» Problem statement: When the line with "463x1002 pixels." comes up, set it down and every later line to the end of the data, exactly and without pictures.
-=-=-=-=-
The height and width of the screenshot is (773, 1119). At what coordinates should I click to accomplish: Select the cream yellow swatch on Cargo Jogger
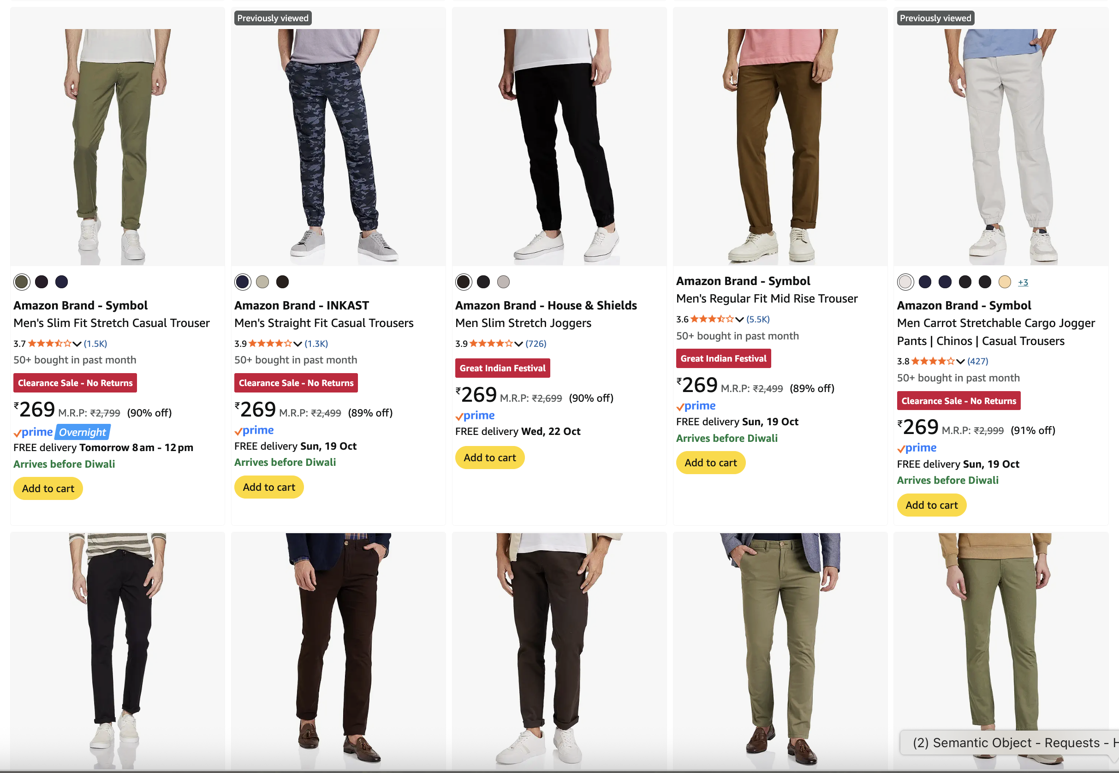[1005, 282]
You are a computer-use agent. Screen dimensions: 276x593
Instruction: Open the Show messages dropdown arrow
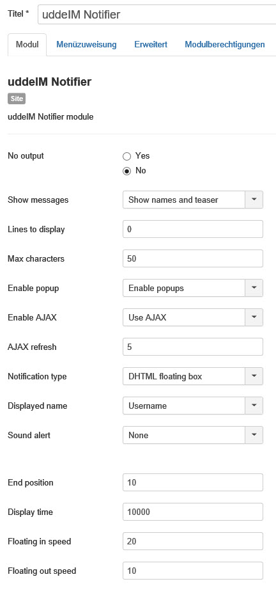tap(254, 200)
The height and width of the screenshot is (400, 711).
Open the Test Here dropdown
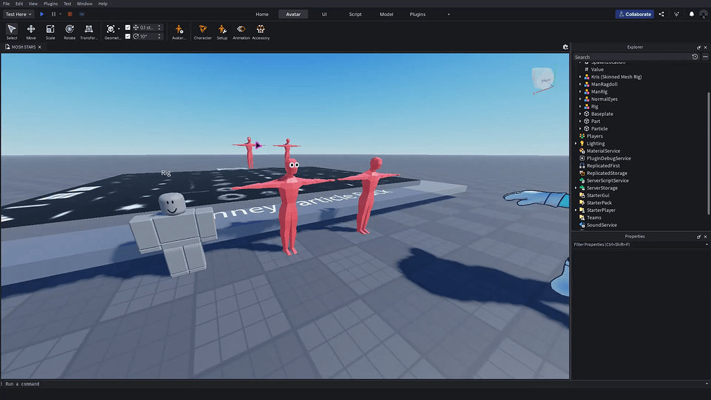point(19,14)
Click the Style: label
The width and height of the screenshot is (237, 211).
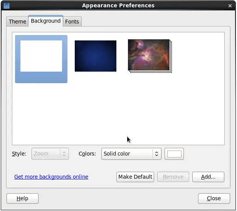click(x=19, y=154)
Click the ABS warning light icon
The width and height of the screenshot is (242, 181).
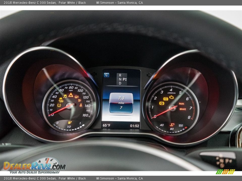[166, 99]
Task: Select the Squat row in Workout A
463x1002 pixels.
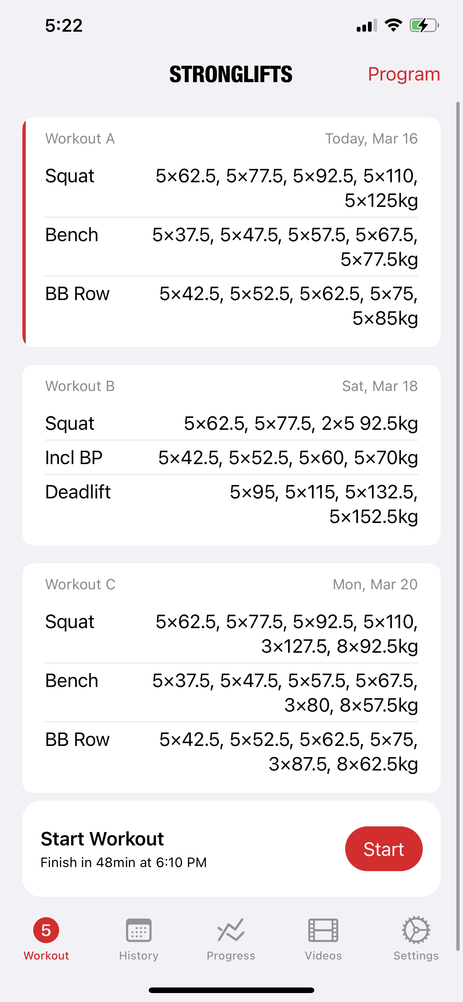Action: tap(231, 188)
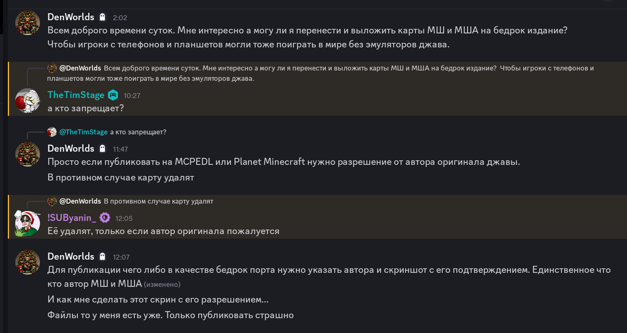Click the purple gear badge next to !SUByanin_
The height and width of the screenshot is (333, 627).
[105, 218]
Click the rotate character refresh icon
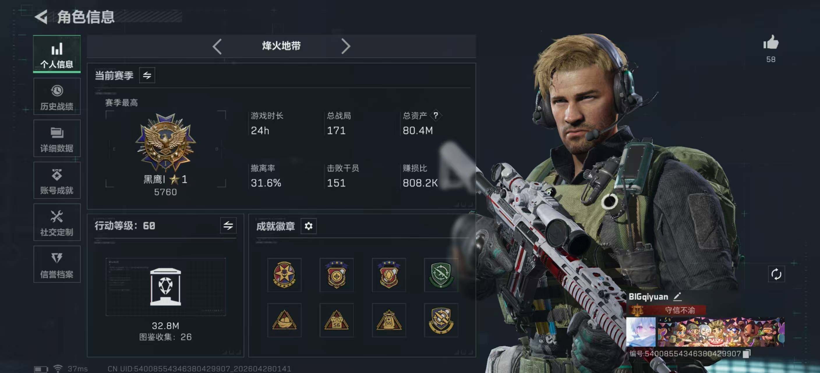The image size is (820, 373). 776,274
-=-=-=-=-
» Answer below:
463x1002 pixels.
Action: tap(231, 188)
Click the purple gear badge next to !SUByanin_
The height and width of the screenshot is (333, 627).
[105, 218]
Click the rotate character refresh icon
The image size is (820, 373). 776,274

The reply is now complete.